Encontros, afetos e coletividade: a Escola de Belas Artes (UFRJ) na virada do século 21

Felipe Barbosa, Sem título, Atrocidades Maravilhosas, 2000

XI Seminário do Museu D. João VI – Grupo Entresséculos – Professores-Alunos-Artistas na academia e no acervo do Museu D. João VI, 2022

O presente texto discute o papel da Escola de Belas Artes da Universidade Federal do Rio de Janeiro (EBA-UFRJ) no impulsionamento de iniciativas coletivas de artistas cariocas na virada do século 21. É identificada, a partir da década de 1990, uma busca progressiva da universidade para a formação de artistas visuais, que ao mesmo tempo encaram a realidade de um circuito artístico incipiente e de um Estado afastado do fomento à cultura.
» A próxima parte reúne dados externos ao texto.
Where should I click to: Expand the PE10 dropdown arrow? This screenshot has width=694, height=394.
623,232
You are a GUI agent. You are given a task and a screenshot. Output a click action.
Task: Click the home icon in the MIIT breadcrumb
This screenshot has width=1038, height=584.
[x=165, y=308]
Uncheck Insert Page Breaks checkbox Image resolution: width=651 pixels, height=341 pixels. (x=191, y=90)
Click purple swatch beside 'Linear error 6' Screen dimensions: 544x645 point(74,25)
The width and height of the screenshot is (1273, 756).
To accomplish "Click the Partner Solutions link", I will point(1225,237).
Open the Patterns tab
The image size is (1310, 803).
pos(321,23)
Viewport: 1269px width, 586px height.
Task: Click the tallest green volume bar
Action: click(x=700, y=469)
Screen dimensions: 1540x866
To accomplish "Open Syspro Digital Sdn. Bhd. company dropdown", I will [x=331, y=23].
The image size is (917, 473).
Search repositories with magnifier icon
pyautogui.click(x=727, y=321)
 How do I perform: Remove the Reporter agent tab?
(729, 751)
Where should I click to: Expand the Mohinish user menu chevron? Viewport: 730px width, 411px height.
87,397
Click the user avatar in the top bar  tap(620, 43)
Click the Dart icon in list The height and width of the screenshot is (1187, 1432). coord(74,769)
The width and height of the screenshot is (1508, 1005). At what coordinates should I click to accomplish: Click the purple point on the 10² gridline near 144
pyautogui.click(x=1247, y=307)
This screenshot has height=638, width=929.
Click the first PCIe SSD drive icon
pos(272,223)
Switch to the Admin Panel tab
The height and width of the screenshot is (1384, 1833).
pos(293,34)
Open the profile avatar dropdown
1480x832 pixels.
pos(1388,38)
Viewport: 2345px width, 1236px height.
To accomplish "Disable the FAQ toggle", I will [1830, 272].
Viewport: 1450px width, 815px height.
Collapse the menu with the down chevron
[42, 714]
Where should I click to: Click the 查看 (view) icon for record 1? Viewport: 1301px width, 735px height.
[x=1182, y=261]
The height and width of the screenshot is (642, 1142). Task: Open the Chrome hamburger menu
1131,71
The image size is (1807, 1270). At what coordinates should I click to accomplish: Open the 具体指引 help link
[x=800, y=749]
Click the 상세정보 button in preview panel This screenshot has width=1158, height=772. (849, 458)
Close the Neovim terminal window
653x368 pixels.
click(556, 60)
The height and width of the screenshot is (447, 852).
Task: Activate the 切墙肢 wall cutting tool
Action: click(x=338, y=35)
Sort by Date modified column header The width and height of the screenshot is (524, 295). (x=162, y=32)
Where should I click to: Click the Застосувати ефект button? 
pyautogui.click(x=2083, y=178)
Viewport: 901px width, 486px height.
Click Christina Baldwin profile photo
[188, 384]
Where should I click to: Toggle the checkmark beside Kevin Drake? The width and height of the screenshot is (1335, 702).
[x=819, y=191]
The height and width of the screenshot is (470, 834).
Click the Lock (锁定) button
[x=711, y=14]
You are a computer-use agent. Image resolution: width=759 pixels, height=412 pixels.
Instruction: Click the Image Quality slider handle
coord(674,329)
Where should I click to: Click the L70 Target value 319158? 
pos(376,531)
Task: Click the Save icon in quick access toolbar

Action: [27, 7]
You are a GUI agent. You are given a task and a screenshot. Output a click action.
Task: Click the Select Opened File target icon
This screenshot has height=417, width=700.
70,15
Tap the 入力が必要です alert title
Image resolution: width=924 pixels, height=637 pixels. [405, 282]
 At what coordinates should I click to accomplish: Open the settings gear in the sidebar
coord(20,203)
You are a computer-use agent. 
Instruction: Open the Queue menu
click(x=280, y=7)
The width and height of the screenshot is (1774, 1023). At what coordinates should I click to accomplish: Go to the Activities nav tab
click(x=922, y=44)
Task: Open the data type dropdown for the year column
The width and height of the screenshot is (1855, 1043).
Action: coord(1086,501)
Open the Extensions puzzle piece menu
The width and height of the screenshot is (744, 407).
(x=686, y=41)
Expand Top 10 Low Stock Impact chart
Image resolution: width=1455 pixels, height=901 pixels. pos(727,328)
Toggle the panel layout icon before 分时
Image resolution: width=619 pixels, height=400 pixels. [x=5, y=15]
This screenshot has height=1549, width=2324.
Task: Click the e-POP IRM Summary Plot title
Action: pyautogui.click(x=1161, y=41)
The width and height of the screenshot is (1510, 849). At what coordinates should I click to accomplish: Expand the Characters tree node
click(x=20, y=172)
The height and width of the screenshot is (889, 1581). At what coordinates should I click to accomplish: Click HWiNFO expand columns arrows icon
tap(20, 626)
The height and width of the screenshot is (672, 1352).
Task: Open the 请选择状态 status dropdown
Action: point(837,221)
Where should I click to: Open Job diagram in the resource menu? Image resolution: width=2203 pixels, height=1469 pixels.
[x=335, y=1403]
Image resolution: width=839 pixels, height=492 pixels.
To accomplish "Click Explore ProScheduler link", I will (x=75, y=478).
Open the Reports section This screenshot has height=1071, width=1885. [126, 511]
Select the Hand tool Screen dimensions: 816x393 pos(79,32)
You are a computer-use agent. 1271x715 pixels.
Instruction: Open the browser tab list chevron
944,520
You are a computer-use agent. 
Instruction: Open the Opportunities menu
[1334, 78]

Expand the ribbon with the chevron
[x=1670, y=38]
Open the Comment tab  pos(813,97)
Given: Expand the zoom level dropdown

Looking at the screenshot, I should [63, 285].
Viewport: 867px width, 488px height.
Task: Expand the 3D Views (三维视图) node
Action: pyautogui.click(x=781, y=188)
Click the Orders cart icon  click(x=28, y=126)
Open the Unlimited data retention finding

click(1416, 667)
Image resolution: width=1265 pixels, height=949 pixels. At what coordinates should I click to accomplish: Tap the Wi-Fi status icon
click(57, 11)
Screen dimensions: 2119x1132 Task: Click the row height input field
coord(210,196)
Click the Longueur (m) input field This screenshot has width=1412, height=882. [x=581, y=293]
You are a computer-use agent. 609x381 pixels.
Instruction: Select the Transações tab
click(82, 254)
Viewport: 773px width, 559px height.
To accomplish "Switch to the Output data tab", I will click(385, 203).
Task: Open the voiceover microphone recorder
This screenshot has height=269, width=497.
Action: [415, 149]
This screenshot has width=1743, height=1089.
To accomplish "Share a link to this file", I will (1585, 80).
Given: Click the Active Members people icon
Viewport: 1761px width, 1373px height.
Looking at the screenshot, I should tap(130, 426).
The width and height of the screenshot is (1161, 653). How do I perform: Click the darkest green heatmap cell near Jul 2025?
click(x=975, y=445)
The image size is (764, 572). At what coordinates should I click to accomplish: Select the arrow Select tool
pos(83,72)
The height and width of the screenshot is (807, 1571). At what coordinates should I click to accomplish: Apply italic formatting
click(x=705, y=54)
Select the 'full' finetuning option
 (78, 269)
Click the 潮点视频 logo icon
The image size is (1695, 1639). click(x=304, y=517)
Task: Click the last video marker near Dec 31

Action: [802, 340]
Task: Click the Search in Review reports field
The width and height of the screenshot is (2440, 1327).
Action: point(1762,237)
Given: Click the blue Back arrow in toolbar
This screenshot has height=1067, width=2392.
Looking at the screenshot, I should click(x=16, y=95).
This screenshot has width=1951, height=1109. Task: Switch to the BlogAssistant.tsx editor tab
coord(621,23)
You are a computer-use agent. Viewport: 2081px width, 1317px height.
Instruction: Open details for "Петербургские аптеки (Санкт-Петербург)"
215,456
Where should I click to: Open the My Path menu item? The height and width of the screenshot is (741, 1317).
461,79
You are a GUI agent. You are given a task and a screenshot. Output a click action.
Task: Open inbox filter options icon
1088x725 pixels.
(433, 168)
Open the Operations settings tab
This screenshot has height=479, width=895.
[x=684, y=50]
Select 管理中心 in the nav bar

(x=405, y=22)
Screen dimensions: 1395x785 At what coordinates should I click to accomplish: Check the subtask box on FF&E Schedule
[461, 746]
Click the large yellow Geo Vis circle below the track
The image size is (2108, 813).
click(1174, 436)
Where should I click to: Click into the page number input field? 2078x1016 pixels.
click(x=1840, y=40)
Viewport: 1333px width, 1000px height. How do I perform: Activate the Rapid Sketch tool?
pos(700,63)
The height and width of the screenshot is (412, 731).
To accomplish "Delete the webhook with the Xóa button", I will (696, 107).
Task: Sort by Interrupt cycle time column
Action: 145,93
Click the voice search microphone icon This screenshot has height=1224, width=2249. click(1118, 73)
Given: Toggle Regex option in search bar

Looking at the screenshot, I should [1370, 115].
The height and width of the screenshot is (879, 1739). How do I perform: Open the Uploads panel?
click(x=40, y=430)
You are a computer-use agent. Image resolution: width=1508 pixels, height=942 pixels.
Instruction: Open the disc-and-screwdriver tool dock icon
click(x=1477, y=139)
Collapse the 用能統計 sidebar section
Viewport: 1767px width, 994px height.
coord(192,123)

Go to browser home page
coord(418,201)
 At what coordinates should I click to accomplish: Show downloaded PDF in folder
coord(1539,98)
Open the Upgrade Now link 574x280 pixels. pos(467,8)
Essa geração de artistas se posiciona ativamente diante das instituições e dos agentes legitimadores (como críticos, curadores e galeristas), criando seus próprios circuitos por meio de iniciativas colaborativas. O texto se aprofunda em duas iniciativas que nasceram a partir de encontros realizados na EBA-UFRJ: a ação Atrocidades Maravilhosas e o evento Zona Franca. O trabalho busca preencher lacunas na história recente da instituição, destacar sua relevância para o cenário contemporâneo e para a criação de redes entre artistas.